Public limited company must satisfy the admission requirements before they are allowed to trade their shares publicly.
Your public limited company must provide information which satisfies the listing requirements governed by the rules laid down by the Financial Services Authority.
The Financial Services Authority is acting as the United Kingdom Listing Authority or UKLA.
There are two Stock Exchange market in the United Kingdom – the Senior Equity Market and the Alternative Investment Market (AIM).
Senior Equity Market
The Senior Equity Market in London also known as the Official List for large public limited companies.
Alternative Investment Market
There is a secondary stock market, open to smaller companies.
To be admitted to Stock Exchange, your public limited company must meet the following criteria:
3 years preceding company accounts
To be admitted to listing, your company must be registered as a public limited company and it must intend to place on the market shares which are expected to have a market value of £700,000 or more.
Your company will not be admitted if it has not published or filed accounts covering three years preceding to your application for listing in the Stock Exchange, and your company must have arranged for a report prepared by independent accountants covering the three preceding years to be produced.
Your directors must consider that your company is financially viable.

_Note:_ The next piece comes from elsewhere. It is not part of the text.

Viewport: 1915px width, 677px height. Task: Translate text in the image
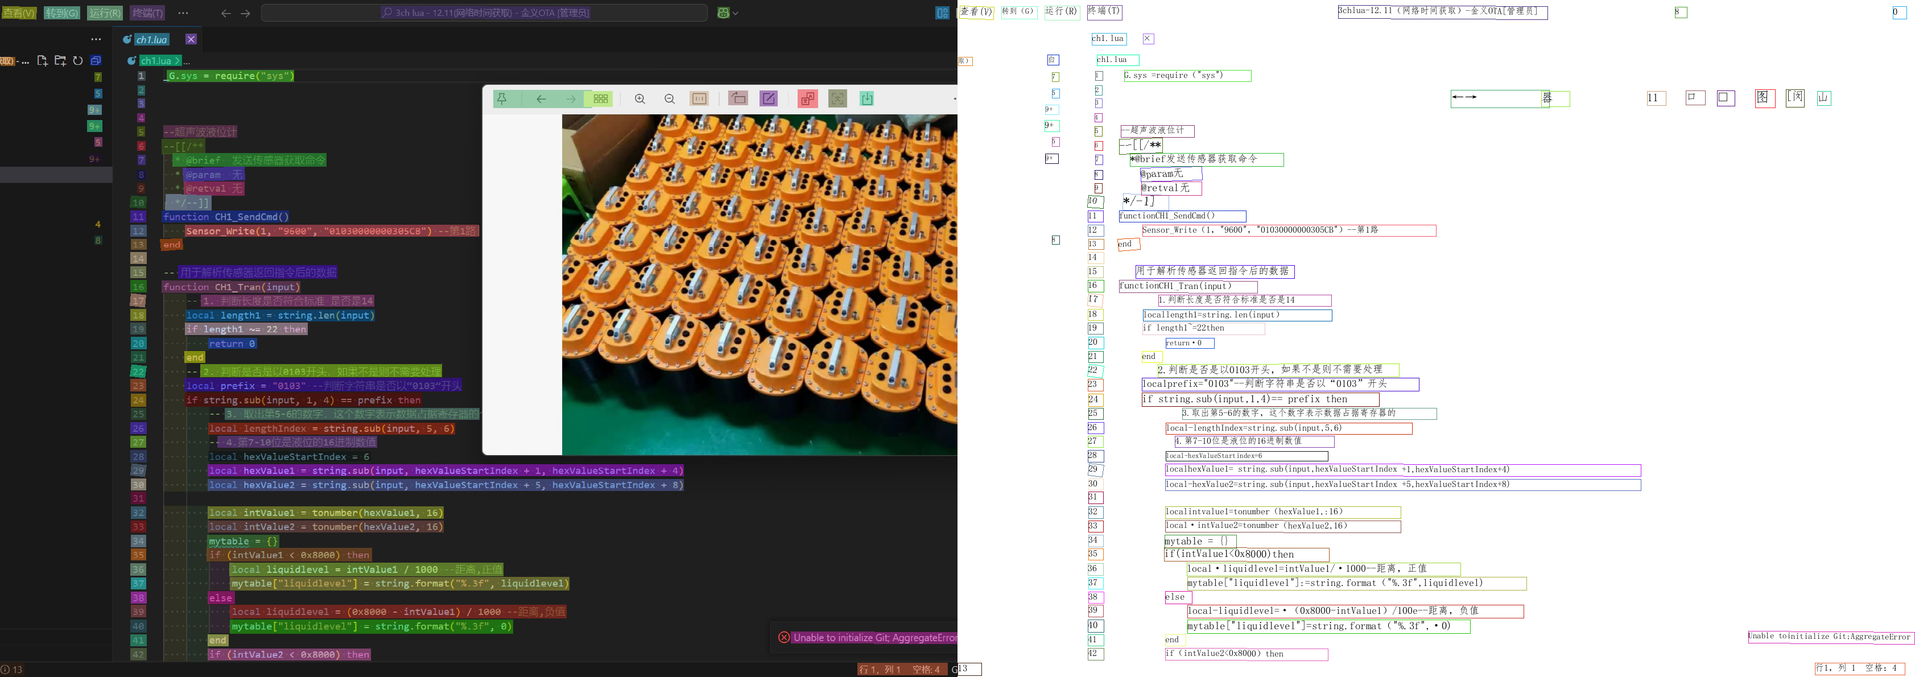click(807, 99)
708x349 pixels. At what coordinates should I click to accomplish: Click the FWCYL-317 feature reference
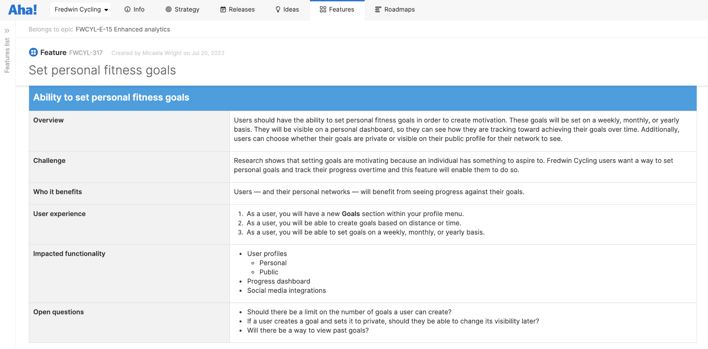86,52
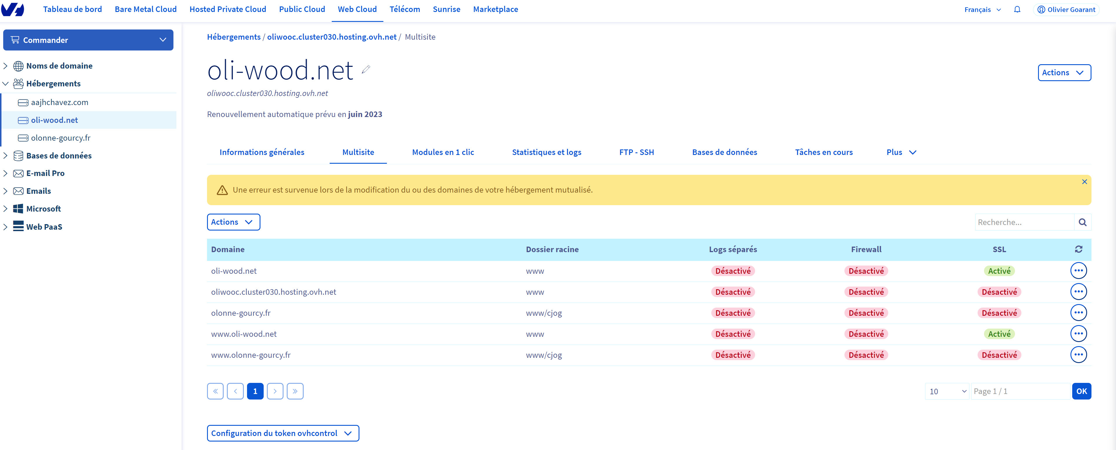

A further condition for admission is that your public limited company’s working capital is sufficient. This admission requirement is satisfied by your Approved Sponsor to the issue, usually a merchant bank or stockbroker with overall responsibility for arranging the issue, sending a letter to the United Kingdom Listing Authority stating that your directors have made careful enquiries to satisfy themselves and the Approved Sponsor that the working capital is indeed adequate.
The final principal admission requirement is that it must be intended that at least 25% of any class of shares will be in the hands of the public is required by The Listing Rules.
If your public limited company can satisfy the admission requirements, it must then also satisfy the listing particulars requirements.
This obligation involves your public limited company publishing listing particulars or a prospectus which complies with Chapter 5 and 6 of The Listing Rules.
The range of information which must be published by your public limited company includes:
- Information on the shares which are to be listed,
- Your share or loan capital,
- Principal activities,
- Place of business and employees,
- Company’s finances (in the form of balance sheet and profit and loss accounts for the last three years) and management and on trends in the company’s business.
The prospectus needs to include a statement that your company accounts have been audited for the last three financial years. The people responsible for the prospectus need to make a declaration to the effect that to the best of their knowledge, the information given in that part of the prospectus for which they are responsible is in accordance with the facts and contains no admissions likely to affect the import of the prospect us.
There are additional disclosure rules for changes in your auditors in the previous three years, details of options, tax clearances, and the terms of the directors’ service contracts.
Information contained in the prospectus should not be misleading, false or deceptive, your public limited company will incur both civil and criminal liability under the Financial Services and Markets Act 2000 if evidence supporting materials errors on the prospectus is established.